Leio habitualmente com atenção a crónica dominical do provedor do Público, Rui Araújo, sempre isenta e ponderada. A correspondência que lhe envia este "chato do costume" encheria páginas e sou sempre tratado por ele com consideração. Não concordo com uma sua afirmação na última crónica. O tema até não me diz muito, o surf, mas vê-se que a colecção de asneiras escritas pelo jornalista é mesmo digna de um jornal “de referência”. O provedor termina com coisa parecida com o que aqui já escrevi: “o surf é só um desporto, mas é certo que estes erros são preocupantes. Podem deixar presumir que o conjunto das matérias noticiadas no jornal contém inúmeros erros. Ora, como se sabe, qualquer generalização é perigosa”. Concordo, em geral, com a última frase, mas, lamentavelmente, não neste caso. Já apanhei tantos erros do Público em assuntos que domino que me parece legítimo extrapolar para o conjunto das matérias.

A este propósito, volto a insistir no que já aqui uma vez discuti. Não tenho dados seguros, mas creio que a maioria dos jornalistas das gerações mais recentes são licenciados em comunicação social. É um exemplo típico de curso da época do apogeu da chamada banda estreita, dos cursos especializados. Foi um curso muito inovador, e é bem pena que não tivessem podido usufruir das suas vantagens gente como Norberto Lopes, Mário Neves, Rodrigues da Silva, Saramago ou Baptista Bastos. Que bons jornalistas teriam sido!

Volto a um exemplo que extraio de um conjunto de dados com que ilustro normalmente, nas minhas palestras, a questão da empregabilidade geral. A Universidade de Chicago oferece graus de BSc (licenciatura) em 94 áreas, algumas tão estranhas para nós como Mundo mediterrânico, Estudos gerais (!), Estudos judaicos, História da cultura, Pensamento social. Curiosamente, esqueceu-se da comunicação social ou jornalismo. Se formos ver qual a formação dos seus graduados que se empregaram no jornalismo (imprensa rádio e televisão), 7% são de ciências, 10% de economia, 17% de história e 66% de todas as humanidades.

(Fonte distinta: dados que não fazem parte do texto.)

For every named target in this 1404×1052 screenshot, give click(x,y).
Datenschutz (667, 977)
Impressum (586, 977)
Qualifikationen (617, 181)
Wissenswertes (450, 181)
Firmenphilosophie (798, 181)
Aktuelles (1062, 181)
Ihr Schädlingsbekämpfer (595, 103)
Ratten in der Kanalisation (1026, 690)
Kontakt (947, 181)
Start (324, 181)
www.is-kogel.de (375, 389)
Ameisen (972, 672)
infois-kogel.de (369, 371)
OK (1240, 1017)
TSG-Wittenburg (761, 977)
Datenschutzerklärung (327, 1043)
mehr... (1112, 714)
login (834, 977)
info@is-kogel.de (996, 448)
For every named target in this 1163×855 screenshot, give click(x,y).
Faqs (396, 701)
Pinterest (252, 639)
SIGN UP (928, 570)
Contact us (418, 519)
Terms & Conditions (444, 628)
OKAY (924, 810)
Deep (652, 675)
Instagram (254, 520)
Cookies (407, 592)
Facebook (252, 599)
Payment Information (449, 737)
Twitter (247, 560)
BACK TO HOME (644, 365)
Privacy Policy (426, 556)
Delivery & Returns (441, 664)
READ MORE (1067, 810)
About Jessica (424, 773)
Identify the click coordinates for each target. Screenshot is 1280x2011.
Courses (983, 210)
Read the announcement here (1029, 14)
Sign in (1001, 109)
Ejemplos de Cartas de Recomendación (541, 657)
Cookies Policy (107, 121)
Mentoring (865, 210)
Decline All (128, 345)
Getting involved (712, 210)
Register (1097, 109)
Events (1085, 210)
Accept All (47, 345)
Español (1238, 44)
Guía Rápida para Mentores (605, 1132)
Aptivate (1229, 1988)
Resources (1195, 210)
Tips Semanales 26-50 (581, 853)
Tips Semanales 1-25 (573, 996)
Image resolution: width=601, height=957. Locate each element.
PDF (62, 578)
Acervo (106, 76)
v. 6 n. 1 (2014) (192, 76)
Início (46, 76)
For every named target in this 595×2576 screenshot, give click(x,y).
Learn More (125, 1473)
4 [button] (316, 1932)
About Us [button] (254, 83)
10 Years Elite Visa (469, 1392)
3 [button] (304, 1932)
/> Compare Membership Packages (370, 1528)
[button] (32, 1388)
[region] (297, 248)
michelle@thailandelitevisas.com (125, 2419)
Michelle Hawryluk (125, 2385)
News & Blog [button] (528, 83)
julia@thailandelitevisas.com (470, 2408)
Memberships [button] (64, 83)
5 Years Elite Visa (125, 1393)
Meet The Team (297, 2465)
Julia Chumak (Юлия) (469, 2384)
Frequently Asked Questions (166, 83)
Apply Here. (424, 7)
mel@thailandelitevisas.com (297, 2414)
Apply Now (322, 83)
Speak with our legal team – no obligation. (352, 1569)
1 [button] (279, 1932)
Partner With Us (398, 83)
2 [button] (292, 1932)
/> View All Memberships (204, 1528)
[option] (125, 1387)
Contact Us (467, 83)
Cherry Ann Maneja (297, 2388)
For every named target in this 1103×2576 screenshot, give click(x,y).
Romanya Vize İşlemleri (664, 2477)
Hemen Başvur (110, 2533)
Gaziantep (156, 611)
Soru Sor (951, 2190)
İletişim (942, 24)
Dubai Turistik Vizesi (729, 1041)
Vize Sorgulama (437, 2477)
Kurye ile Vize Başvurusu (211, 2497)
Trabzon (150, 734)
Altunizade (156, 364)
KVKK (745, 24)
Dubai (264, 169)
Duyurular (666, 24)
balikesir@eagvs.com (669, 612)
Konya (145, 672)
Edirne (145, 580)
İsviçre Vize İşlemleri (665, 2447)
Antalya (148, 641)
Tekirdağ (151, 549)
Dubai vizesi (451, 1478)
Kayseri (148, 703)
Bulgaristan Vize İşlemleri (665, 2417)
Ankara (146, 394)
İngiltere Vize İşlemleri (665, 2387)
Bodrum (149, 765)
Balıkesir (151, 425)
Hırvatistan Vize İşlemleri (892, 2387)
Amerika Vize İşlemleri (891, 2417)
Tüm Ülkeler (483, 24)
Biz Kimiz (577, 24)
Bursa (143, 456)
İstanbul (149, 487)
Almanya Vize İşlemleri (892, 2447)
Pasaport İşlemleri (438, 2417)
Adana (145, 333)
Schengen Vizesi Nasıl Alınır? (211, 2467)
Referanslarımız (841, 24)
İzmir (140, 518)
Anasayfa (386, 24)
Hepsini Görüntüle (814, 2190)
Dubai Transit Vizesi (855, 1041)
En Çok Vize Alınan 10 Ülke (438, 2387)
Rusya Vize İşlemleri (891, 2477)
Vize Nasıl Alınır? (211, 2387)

Em Portugal, diz-se que os licenciados em humanidades não têm emprego. Na comunicação social, sofrem a competição dos respectivos licenciados. Este ano, inscreveram-se em cursos de comunicação social 516 estudantes (e também vão ter emprego?…). O contingente de áreas com formação cultural de base para o jornalismo é muito maior: 245 em história, 417 em geografia, 407 em ciências políticas e internacionais, 475 em culturas (excluindo as línguas, em sentido estrito). Aposto que o triste panorama dos jornais (incultura, falta de rigor intelectual, barbaridade na escrita em português) seria bem diferente se fosse este o campo de recrutamento preferencial dos jornalistas.

Nota - A jornalista Catarina Gomes escreve sobre "as sepulturas judias" vandalizadas. Asneira. Judia é o feminino do substantivo judeu, mas não do adjectivo judeu. Podia ter escrito era judaicas. São pequenas coisas de cultura geral e da língua, enfim, picuinhas, qual é o jornalista que tem de se ralar com isto? A propósito, escrevi "tem de". Quantos jornalistas escrevem "tem que"?

P. S. (10.10.2007) - Eu não dizia? Vem hoje no Público: "Chrysler pode ter que enfrentar..." E é título, o que, segundo julgo, nunca é da responsabilidade de um jovem jornalista.